その部屋は俺を心の底から興奮させたものの、肝心な女がいない。
キュルキュル……
どこからともなく聞こえるなにか金属的な機械がうごめく音。
その音と最も似ているものを現すのならば、そう戦車のような……。
「このたびはよくいらっしゃいました」
透き通るようなきれいな女性な声がした方を見ると、理解不能なものがそこに佇んでいる。
車いすのような椅子にキャタピラがついていて、両腕のない女。
顔はフルフェイスのヘルメットをしている。
「……は?」
なにかのユーモアなのか、演出なのか。
どういう意図があってそのようなわけのわからない女がいるのかわからず俺は戸惑った。
「“普通ではできない刺激的な経験”を提供いたします……」
そういった女のヘルメットが中心できれいに割れると、床に落ちた。
「え? ……うわあああ!」
ヘルメットの下に現れたのは、どろどろ溶けた顔面。
醜くただれた顔とは対照的なきれいなドレスと、よく整えられた髪がより狂気を際立たせている。
「当店ではコンパニオンが『死ぬ以外の行為』ならなんでもしていいことになっております。ですが初めてのお客様に限りまして本来の禁止行為である『殺害』することができますので、どうぞお好きな道具でどのようにでも私を殺してください。まだ肛門も膣も無事ですので性行為に興じたあとに殺すもよし、殺さないことも大丈夫です」
キュルキュル
その音を鳴らしながら表情のわからない女は俺に近づいてきた。
「さあ、お客様の好きに……」
後ずさりをした拍子にバランスを崩し尻もちをついた俺の目に壁に掛けられた道具たちが目に入った。

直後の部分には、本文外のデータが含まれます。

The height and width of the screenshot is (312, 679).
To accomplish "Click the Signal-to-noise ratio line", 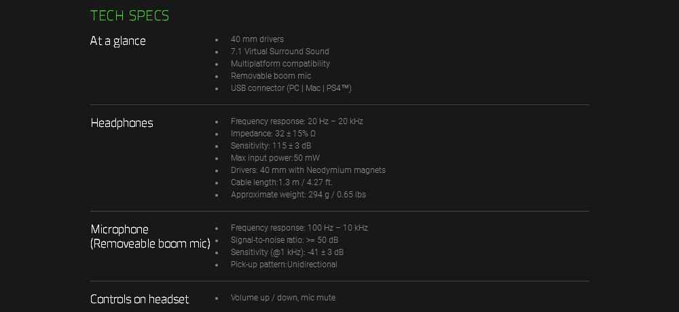I will coord(285,240).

部屋に入った当初は性的な興奮で目に入っていなかった、斧やノコギリ、鞭などが目に入った。
バスタブには『硫酸風呂』とある。
「も、もしかして……お前、あの女なの、か……」
「おかしいことをおっしゃるのですね。写真を見て私をご指名くださったのでしょう? あの写真はすべて『元々はこうでした』というものです。もっとも、今の方がキレイでしょう?」
表情が分からないほどただれているのに、確かにその女が笑っていることだけはわかった。
「うわああああ!!」
――店を出て帰りの車に乗る際、タキシードの男が「いかがでしたか」と尋ねてきた。
「また次のボーナスのときに来るよ。必ず」
高級風俗なんて人生に一度、記念でいくことができればそれでいいと思っていたのに。
どうやら俺はハマってしまったようだ。